Aug-22: A Day of Revolutionaries

August 22nd marks the anniversary of the Haitian Revolution and Nat Turner’s Rebellion, as well as the death of Irish revolutionary leader Michael Collins and the end of the litigation over nuclear activist Karen Silkwood.

It also marks the first air attack on a city (Venice), the First Geneva Convention, the DC Voting Rights Constitutional Amendment (which failed ratification) and the birth of my father, longtime Rhode Island Assistant Public Defender Paul Kelley.

1791

Haitian Revolution

From Blackpost.org:  The Haitian Revolution has often been described as the largest and most successful slave rebellion in the Western Hemisphere.  Slaves initiated the rebellion in 1791 and by 1803 they had succeeded in ending not just slavery but French control over the colony.  The Haitian Revolution, however, was much more complex, consisting of several revolutions going on simultaneously.
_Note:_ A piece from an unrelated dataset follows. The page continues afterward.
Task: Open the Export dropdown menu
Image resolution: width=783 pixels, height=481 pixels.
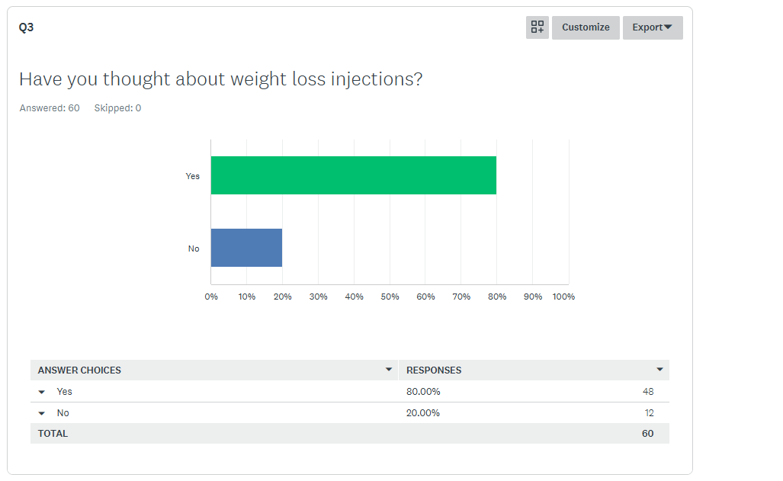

These revolutions were influenced by the French Revolution of 1789, which would come to represent a new concept of human rights, universal citizenship, and participation in government.
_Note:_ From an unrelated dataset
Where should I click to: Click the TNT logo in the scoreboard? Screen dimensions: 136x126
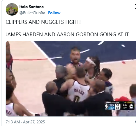[132, 107]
The United States, fearing that Haiti’s revolt would lead to slave revolts in the U.S., did not recognize the new nation until after the Civil War.

[Note some list the revolt start date as August 21.]

 

1831

Nat Turner’s Rebellion

Nat Turner, a slave in Southampton County, Virginia led a slave revolt that killed 55 to 65 people before it was put down a week later.  It was the largest and deadliest slave uprising in U.S. history.  The 2016 film “Birth of a Nation” tells the story of the rebellion.

1849

Venice is Target of World’s First Air Raid

Seeking to crush Venice’s revolt against Austrian rule, the Austrians blockaded the City.  The Austrians could not get close enough to shell the city so they unleashed 200 balloons carrying 33 pounds of explosives armed with half-hour fuses into Venice.  The balloons caused minimal damage and some blew back toward the Austrians.  The Venetians surrendered two-days later.

 

1864

The First Geneva Convention is Signed

The First Geneva Convention, which attempts to regulate the conduct of warfare sought to provide relief to the wounded without any distinction as to nationality and neutrality of medical personnel units.  It was signed by the Grand Ducy of Baden, Belgium, Denmark, France, Hesse, Italy, Netherlands, Portugal, Prussia, Switzerland, Spain and Wuttemberg.

 

1922

Michael Collins Assassinated

Michael Collins, an Irish independence leader and Chairman of the Provisional Government of the Irish Free State, was shot and killed in an ambush in Cork during the Irish Civil War that followed independence.

 

1978

District of Columbia Voting Rights Amendment

Congress passed the District of Columbia Voting Rights Amendment which would amend the Constitution by providing that:

For purposes of representation in the Congress, election of the President and Vice President, and article V of this Constitution, the District constituting the seat of government of the United States shall be treated as though it were a State.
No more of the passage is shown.